DATA SHOWN below:
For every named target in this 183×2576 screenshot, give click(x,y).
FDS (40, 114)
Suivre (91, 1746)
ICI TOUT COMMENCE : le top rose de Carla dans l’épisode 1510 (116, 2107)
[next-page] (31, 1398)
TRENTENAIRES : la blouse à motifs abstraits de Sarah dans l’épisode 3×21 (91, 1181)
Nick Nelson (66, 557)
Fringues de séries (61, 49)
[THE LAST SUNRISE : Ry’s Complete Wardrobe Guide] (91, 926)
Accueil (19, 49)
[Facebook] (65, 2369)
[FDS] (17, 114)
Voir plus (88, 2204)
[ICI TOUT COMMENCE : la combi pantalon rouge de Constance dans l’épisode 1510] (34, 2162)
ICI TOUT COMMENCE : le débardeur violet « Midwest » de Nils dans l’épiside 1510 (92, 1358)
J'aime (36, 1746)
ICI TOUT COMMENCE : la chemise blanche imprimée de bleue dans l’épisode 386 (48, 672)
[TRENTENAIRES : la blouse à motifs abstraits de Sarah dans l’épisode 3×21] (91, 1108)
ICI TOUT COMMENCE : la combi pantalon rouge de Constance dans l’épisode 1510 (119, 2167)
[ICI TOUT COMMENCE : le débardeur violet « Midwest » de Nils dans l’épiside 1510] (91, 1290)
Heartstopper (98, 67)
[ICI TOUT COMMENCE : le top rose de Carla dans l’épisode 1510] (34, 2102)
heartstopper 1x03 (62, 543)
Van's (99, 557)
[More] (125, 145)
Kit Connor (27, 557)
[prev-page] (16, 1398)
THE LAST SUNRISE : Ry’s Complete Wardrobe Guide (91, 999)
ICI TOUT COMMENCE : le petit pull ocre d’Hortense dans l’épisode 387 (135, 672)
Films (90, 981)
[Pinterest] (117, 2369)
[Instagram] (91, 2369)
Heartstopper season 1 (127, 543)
End of DATA SHOWN.
DATA SHOWN below:
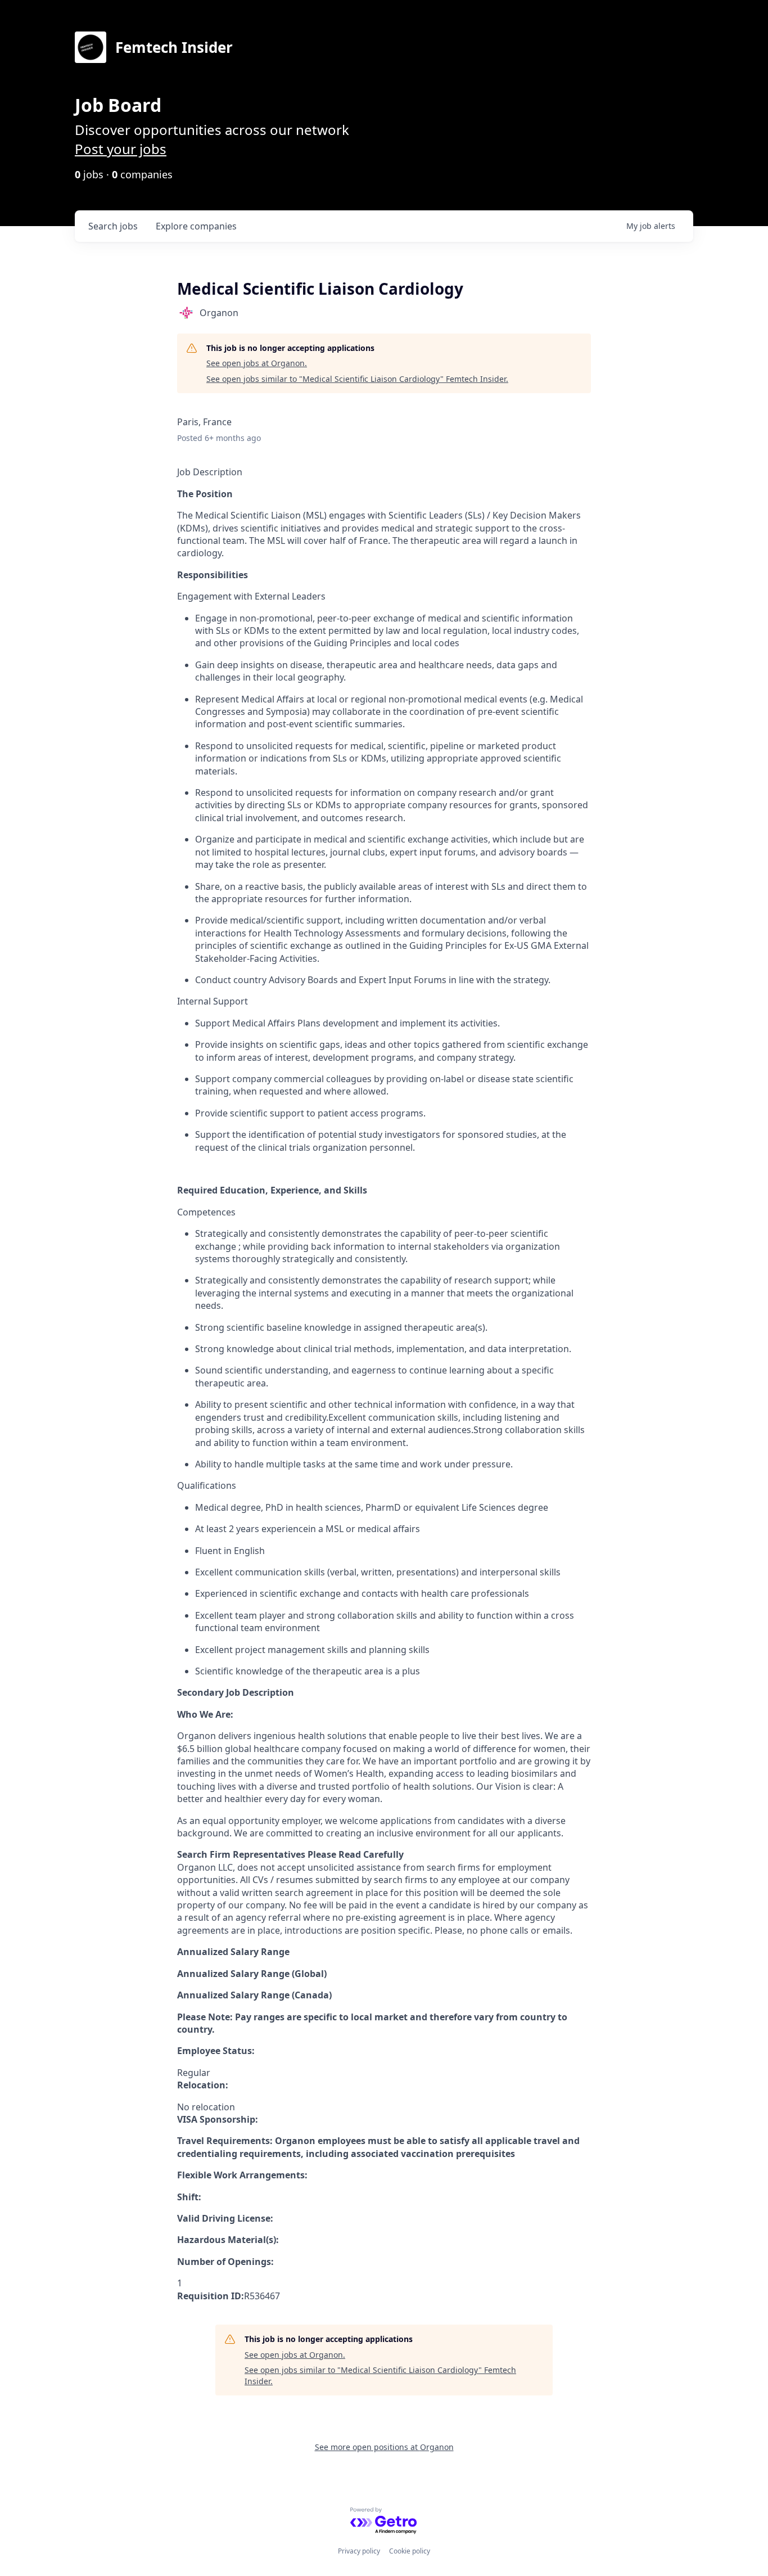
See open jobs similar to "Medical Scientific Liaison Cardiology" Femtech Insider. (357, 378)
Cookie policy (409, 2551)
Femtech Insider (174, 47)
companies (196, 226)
End of DATA SHOWN.
→ **TASK DETAILS**: The lines above from the one with "For every named" through the one with "Accueil (19, 49)" are to be duplicated exactly, ends included, with nothing added.

→ **SOLUTION TO THE EXERCISE**:
For every named target in this 183×2576 screenshot, give click(x,y).
FDS (40, 114)
Suivre (91, 1746)
ICI TOUT COMMENCE : le top rose de Carla dans l’épisode 1510 (116, 2107)
[next-page] (31, 1398)
TRENTENAIRES : la blouse à motifs abstraits de Sarah dans l’épisode 3×21 (91, 1181)
Nick Nelson (66, 557)
Fringues de séries (61, 49)
[THE LAST SUNRISE : Ry’s Complete Wardrobe Guide] (91, 926)
Accueil (19, 49)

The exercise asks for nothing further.